Find each line below that contains the word "Open", matching uppercase and lowercase exactly, and copy those lines out.

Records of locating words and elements
• • • •

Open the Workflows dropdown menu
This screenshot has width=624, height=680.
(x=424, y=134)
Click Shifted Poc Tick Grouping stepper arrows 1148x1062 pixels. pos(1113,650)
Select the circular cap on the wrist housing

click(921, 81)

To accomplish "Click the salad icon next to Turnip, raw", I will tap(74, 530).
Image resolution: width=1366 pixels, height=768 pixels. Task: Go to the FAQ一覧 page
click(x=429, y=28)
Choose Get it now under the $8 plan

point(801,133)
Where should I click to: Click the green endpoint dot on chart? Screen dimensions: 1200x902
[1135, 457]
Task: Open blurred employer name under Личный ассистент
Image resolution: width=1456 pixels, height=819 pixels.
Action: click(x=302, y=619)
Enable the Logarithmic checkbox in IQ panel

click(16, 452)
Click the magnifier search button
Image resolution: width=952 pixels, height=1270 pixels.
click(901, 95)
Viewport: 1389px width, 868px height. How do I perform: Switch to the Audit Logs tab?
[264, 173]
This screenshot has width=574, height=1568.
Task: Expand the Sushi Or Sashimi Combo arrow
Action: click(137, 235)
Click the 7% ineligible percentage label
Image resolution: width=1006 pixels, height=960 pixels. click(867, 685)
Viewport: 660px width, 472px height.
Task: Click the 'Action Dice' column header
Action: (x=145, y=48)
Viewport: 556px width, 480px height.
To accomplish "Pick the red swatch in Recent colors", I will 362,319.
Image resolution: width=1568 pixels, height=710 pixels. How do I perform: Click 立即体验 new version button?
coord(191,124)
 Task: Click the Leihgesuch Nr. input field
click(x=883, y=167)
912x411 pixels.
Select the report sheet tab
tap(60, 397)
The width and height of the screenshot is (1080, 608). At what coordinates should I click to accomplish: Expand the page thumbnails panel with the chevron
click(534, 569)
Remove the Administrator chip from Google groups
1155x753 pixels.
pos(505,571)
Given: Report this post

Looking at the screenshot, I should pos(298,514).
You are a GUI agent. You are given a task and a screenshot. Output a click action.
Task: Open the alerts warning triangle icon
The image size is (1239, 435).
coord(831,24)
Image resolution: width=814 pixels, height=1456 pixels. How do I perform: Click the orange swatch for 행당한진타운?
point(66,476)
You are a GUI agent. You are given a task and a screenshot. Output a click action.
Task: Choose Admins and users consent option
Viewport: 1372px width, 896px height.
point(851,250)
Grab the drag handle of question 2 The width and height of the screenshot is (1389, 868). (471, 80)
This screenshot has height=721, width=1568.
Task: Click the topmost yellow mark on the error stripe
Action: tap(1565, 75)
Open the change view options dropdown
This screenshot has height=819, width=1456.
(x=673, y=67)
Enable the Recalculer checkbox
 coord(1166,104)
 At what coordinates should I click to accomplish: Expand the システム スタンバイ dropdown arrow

• • • •

#### [Response]
Open the Workflows dropdown menu
Task: Open blurred employer name under Личный ассистент
Task: Open the alerts warning triangle icon
Open the change view options dropdown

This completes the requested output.